Raw sockets are used to generate/receive packets of a type that the kernel doesn't explicitly support. An easy example that you're probably familiar with is PING. Ping works by sending out an ICMP (internet control message protocol - another IP protocol distinct from TCP or UDP) echo packet.
Raw sockets allow new IPv4 protocols to be implemented in user space. A raw socket receives or sends the raw datagram not including link level headers. The IPv4 layer generates an IP header when sending a packet unless the IP_HDRINCL socket option is enabled on the socket.

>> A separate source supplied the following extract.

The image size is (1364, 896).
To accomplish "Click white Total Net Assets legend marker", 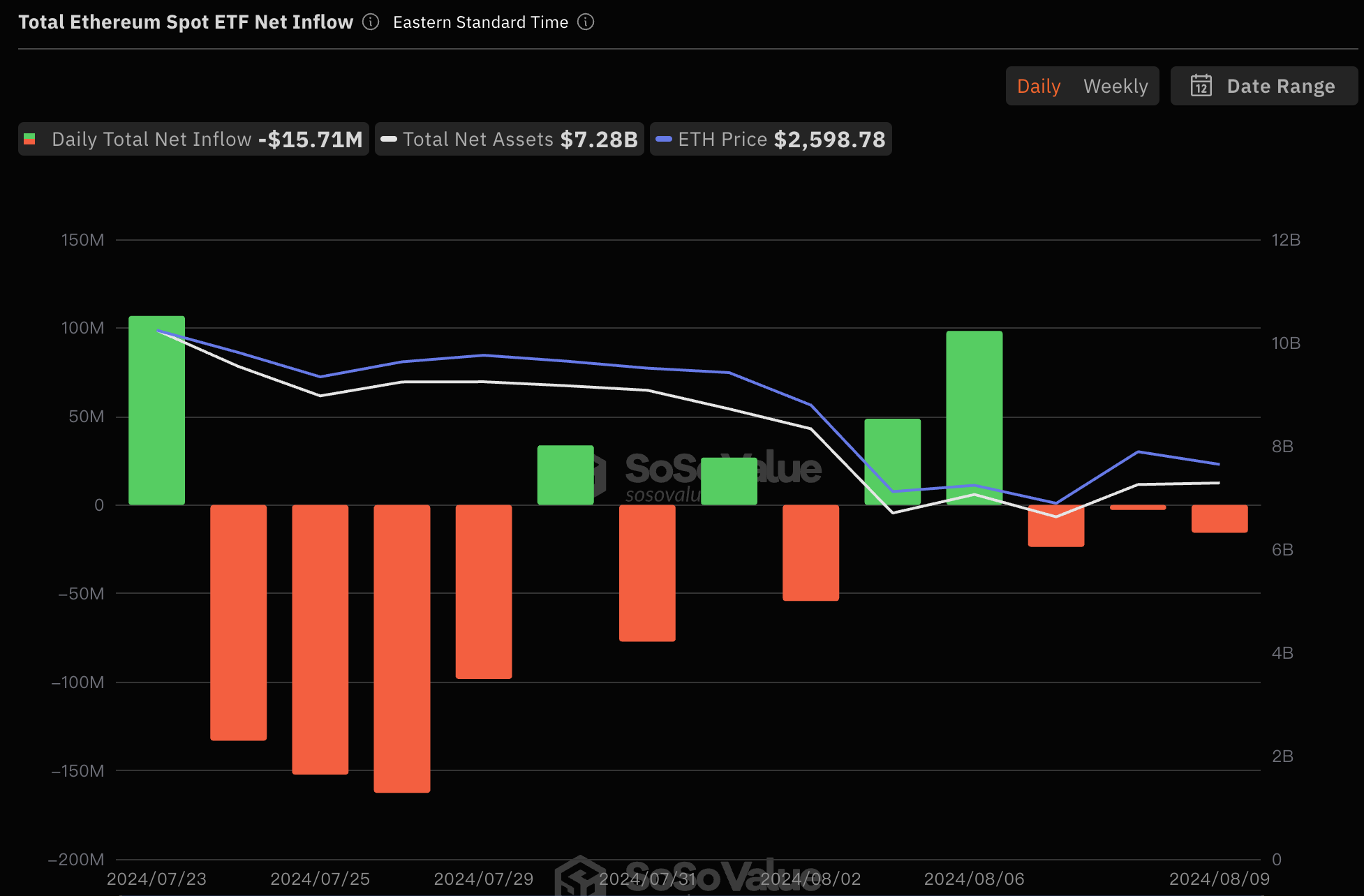I will [389, 139].
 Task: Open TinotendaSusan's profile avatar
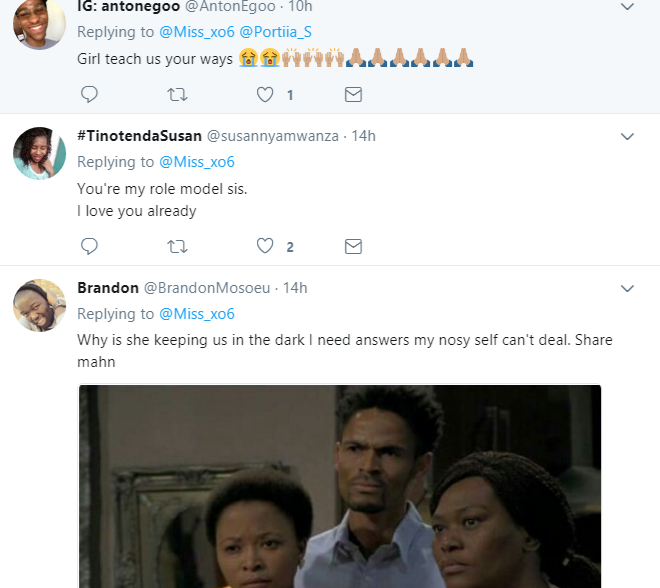[x=40, y=153]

This will not work on *BSD (including OSX/Darwin). See the investigation here for more details:
b. FreeBSD
**********
FreeBSD takes another approach. It *never* passes TCP or UDP packets to raw
sockets. Such packets need to be read directly at the datalink layer by using
libraries like libpcap or the bpf API. It also *never* passes any fragmented
datagram. Each datagram has to be completeley reassembled before it is passed
to a raw socket.
FreeBSD passes to a raw socket:
a) every IP datagram with a protocol field that is not registered in
the kernel
b) all IGMP packets after kernel finishes processing them
c) all ICMP packets (except echo request, timestamp request and address
mask request) after kernel finishes processes them
Moral of the story: use libpcap
for this. It will make your life much easier. (If you use MacPorts, do sudo port install libpcap
.)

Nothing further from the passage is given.